● Passage for review:
------------------------------------------------

SwebbTV, which co-organized the protest against SVT, was founded by former Swedish Democrats, and the recurring news anchor Lennart Matikainen is an active politician in the far-right party Alternativ för Sverige. The other co-organizing media outlet, Frihetsnytt, is part of a far-right group referred to as “Nätverket” (The Network), with former Sweden Democrat and Nationaldemokraterna politician Tor Änglasjö as one of its leading figures. The Network has disseminated antisemitism, racism, and conspiracy theories.

Similarly, several key figures in the creation of Samnytt held strong links to the Sweden Democrats, including former Swedish Riksdag members Kent Ekeroth and Erik Almqvist. Almqvist is also the current Editor-in-chief at Exakt24. Both were involved in the Iron Pipe scandal in 2012, after which Almqivst left the Riksdag and Party. Kent Ekeroth was removed from the Sweden Democrat Party list in 2018. He became part of the Sweden Democrat opposition in Dalarna on the regional political level in the 2022 election.

------------------------------------------------

● Work instruction 1: In the passage on Swedish far-right media, what evidence is given for the strong links between Samnytt and the Sweden Democrats? Answer in one to three sentences.
● Work instruction 2: Pick up the passage on Swedish far-right media right after its final sentence and keep it going.

Stored items from a collection

------------------------------------------------

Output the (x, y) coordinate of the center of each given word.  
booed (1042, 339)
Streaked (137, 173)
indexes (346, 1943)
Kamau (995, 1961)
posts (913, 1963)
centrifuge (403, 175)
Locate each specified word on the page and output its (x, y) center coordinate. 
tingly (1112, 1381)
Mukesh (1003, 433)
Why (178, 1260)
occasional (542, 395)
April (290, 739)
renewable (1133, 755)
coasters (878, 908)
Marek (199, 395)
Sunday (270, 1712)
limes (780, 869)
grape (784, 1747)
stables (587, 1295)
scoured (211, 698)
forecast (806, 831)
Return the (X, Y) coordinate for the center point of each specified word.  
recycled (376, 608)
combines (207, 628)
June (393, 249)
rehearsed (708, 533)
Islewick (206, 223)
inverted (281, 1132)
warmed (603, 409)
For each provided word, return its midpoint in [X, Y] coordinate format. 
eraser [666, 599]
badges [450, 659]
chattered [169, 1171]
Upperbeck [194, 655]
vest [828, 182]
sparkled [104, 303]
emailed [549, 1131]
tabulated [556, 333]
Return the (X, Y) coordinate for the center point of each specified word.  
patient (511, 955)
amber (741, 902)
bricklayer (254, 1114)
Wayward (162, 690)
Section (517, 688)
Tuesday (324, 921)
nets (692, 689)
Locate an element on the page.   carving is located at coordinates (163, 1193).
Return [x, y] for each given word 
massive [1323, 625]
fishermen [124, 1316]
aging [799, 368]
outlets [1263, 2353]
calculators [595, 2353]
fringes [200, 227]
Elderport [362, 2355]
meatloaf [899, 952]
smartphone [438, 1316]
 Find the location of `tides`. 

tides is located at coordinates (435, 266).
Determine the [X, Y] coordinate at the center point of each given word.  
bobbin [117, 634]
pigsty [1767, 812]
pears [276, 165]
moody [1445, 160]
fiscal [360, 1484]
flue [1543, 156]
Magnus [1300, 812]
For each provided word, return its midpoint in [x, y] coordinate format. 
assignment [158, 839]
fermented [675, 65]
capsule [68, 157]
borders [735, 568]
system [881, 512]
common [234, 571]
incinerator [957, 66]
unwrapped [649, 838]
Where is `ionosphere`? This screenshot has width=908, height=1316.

------------------------------------------------

● Your response 1: Several key figures in Samnytt's creation had ties to the Sweden Democrats. These included the former Swedish Riksdag members Kent Ekeroth and Erik Almqvist.

● Your response 2:
Some alternative media platforms, such as Exakt24 and Samnytt, have also decided to leave Sweden’s self-sanitizing media ethics system, in which the media ombudsman and the board of media ethics supervise and ensure member publications follow media ethics, arguing that the “leftist liberal media establishment is abusing the system to silence and tarnish its conservative competitors.”

Given the alternative media platforms’ own political entanglement and the decision to discard the industry’s ethical framework, their criticism of public service may seem misdirected. 

“You can't find a single scholar or journalist who would look at these outlets and call it journalism,” said Finnsiö. “They are repetitive, selective, highly misleading – and yet, they talk about SVT and SR as propaganda. For all their flaws and failings, what public service does is journalism. You’re free to call it propaganda, but when your own media is a textbook example of propaganda, it rings false.”

Kristoffer Holt, a professor in Media and Communication Studies at Linnaeus University who has researched alternative media, said that the alternative media do not attempt or claim to be neutral.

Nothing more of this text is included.